La croissance du PIB au quatrième trimestre de 2022 de 4,0 % par rapport à l’année précédente est supérieure aux attentes en raison d’une croissance plus rapide des investissements et de la consommation publique. La forte croissance des investissements (+9,6 %), responsable de la moitié du taux de croissance global, est influencée par le ‘cascading’ des fonds de l’UE et l’orientation croissante à l’exportation de l’économie.
En effet, cela encourage les investissements dans la compétitivité avant d’entrer dans la zone euro où les pressions concurrentielles sur nos entreprises se renforcent, comme l’indique l’analyse de l’Association des employeurs croates.
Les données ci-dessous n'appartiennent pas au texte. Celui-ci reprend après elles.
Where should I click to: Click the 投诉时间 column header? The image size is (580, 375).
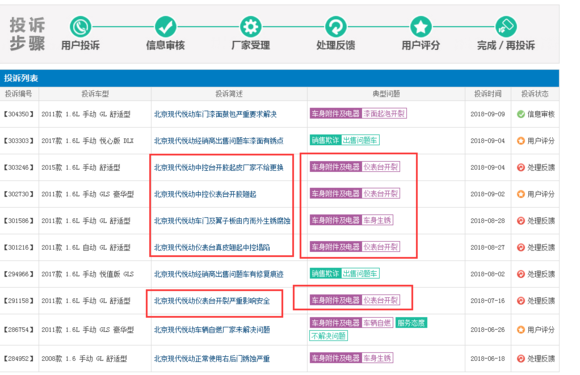[488, 94]
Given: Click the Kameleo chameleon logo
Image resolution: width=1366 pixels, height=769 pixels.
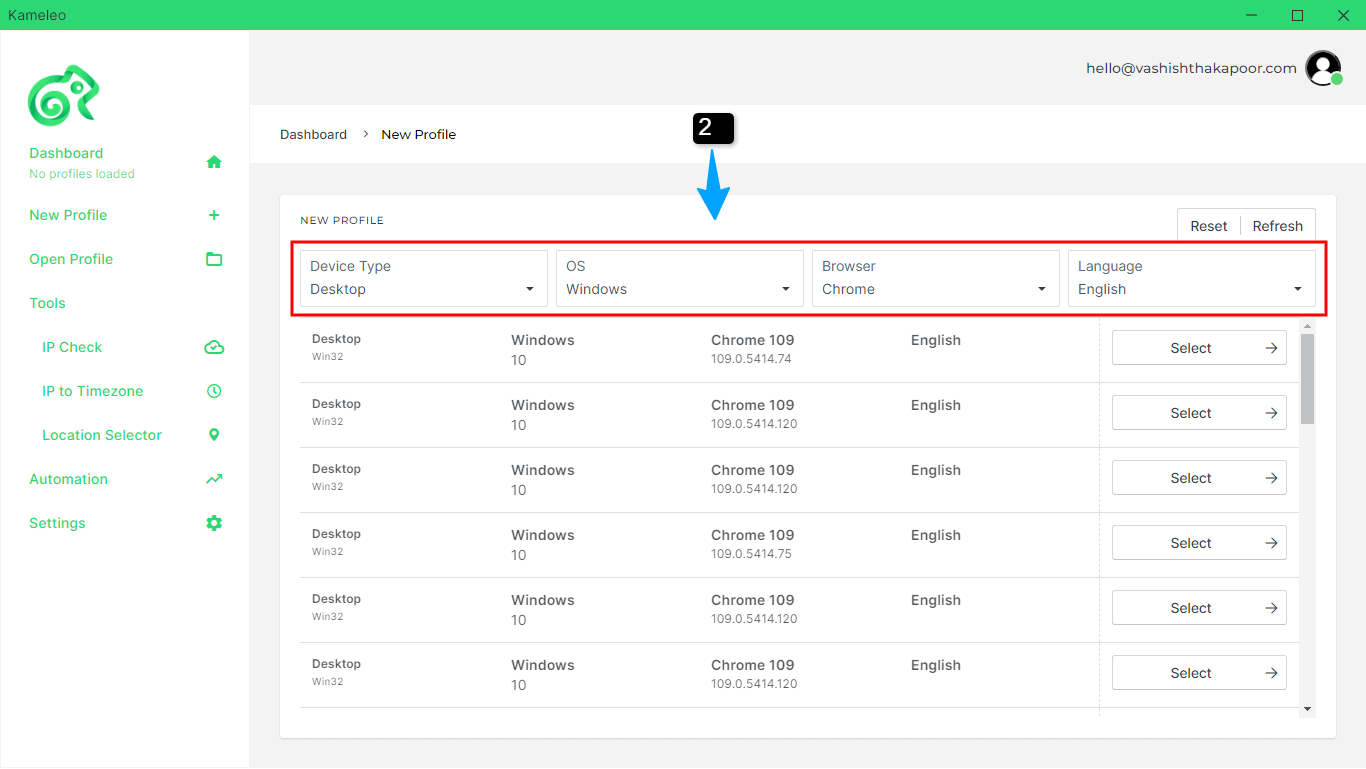Looking at the screenshot, I should 63,96.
La consommation publique contribue à la croissance du PIB à hauteur de presque 50 %, croissant à un taux de +6,8 %, reflétant des montants record de subventions du paquet de mesures énergétiques ainsi qu’un cofinancement accru des investissements par les fonds de l’UE. Un excédent budgétaire d’environ 1 % du PIB permet un renforcement opportun de la consommation publique, ce qui a sans aucun doute agi comme un stabilisateur à court terme et a empêché un ralentissement encore plus fort de la croissance du PIB.
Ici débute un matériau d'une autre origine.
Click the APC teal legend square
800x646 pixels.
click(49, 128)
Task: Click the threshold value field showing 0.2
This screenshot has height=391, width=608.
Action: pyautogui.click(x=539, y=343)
Malgré une solide croissance du nombre de personnes employées d’environ 2,5 % en 2022, la croissance de la consommation personnelle de seulement 1,3 % après une moyenne de 6,8 % au cours des deux trimestres précédents confirme un fort déclin du pouvoir d’achat. La croissance des exportations de biens et de services est plus que divisée par deux par rapport aux neuf premiers mois en raison d’une demande étrangère plus faible.
Au niveau de 2022, une croissance réelle du PIB de 6,3 % a été réalisée avec des contributions également fortes de la consommation personnelle et des investissements. La contribution des exportations nettes (biens et services) est neutre malgré une croissance des prix à l’importation significativement plus forte que celle des prix à l’exportation, dans le contexte de la crise énergétique, des importations d’énergie et d’autres matières premières significativement plus coûteuses, et d’un fort déclin de la demande étrangère.
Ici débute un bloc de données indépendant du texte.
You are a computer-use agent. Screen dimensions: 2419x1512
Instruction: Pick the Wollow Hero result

Dans l’ensemble, la Croatie était la quatrième économie à la croissance la plus rapide de l’UE l’année dernière et la plus rapide de la région CEE avec une amélioration qualitative forte supplémentaire dans la structure de la croissance du PIB en faveur des exportations, en particulier des biens. À ce moment, HUP maintient son estimation d’un léger déclin du PIB cette année d’environ 0,5 % après une croissance cumulative de 20 % au cours des deux dernières années.